==== Data

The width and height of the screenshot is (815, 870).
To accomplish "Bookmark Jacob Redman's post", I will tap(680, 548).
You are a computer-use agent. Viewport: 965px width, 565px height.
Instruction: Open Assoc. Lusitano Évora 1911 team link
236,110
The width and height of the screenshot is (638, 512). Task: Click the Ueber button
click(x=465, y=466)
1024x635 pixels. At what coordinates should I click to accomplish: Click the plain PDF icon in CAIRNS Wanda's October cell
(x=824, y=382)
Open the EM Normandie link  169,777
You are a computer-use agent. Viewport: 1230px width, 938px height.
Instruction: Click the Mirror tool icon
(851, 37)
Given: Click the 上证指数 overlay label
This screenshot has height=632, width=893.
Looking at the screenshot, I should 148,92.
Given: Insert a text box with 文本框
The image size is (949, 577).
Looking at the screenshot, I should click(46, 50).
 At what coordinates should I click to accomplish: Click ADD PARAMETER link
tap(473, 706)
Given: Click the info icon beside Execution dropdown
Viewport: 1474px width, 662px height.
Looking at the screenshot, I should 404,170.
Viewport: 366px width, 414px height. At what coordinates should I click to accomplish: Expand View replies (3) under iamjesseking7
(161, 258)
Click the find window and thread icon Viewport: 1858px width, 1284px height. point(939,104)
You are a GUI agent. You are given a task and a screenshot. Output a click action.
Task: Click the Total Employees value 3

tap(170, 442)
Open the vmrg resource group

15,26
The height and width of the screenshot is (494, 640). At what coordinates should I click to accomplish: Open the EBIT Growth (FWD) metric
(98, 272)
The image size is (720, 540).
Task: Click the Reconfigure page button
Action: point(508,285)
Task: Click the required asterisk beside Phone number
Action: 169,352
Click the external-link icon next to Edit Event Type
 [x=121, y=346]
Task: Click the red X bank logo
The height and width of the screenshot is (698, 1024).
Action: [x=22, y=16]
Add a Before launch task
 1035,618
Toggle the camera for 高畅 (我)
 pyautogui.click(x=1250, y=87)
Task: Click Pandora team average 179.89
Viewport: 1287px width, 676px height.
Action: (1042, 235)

========

* How to complete this task: In the entries above, copy each line that contains the string "agent".

* Reply:
You are a computer-use agent. Viewport: 965px width, 565px height.
You are a computer-use agent. Viewport: 1230px width, 938px height.
You are a GUI agent. You are given a task and a screenshot. Output a click action.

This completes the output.